WORK TO BE COMPLETED: Your task is to find every line of the data that holds the string "pixels" and copy it.

INFORMATION:
'''

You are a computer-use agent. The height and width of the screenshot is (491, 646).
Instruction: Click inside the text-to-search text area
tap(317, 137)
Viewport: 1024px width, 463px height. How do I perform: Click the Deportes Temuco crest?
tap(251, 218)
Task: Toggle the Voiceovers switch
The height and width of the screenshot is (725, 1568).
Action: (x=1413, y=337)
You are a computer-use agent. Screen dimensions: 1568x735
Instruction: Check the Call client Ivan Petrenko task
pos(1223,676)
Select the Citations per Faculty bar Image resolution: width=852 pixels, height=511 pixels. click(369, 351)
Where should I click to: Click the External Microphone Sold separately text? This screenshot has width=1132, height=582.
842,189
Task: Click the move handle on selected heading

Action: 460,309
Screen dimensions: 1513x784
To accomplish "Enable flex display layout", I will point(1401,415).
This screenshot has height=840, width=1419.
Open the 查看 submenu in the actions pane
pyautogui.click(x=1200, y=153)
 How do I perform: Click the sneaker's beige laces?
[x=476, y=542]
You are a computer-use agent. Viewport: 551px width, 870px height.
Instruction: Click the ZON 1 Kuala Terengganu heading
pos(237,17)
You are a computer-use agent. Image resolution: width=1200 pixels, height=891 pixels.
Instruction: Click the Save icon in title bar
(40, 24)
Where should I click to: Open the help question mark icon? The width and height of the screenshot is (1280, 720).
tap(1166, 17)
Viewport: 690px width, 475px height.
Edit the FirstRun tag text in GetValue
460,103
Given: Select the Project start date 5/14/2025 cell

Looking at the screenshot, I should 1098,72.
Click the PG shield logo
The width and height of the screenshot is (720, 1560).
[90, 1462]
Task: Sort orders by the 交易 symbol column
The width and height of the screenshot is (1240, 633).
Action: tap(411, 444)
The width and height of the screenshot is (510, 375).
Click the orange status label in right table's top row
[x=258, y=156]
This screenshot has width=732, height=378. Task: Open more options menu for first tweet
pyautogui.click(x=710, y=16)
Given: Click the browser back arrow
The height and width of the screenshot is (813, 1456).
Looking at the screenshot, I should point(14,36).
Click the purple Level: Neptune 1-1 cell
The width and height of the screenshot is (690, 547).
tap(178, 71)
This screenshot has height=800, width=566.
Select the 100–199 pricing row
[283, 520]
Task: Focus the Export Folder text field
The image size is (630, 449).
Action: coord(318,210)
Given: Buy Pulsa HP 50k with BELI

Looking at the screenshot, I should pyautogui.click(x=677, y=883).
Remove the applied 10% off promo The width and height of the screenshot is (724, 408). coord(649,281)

'''

OUTPUT FOR THIS TASK:
Select the Citations per Faculty bar Image resolution: width=852 pixels, height=511 pixels. click(369, 351)
You are a computer-use agent. Image resolution: width=1200 pixels, height=891 pixels.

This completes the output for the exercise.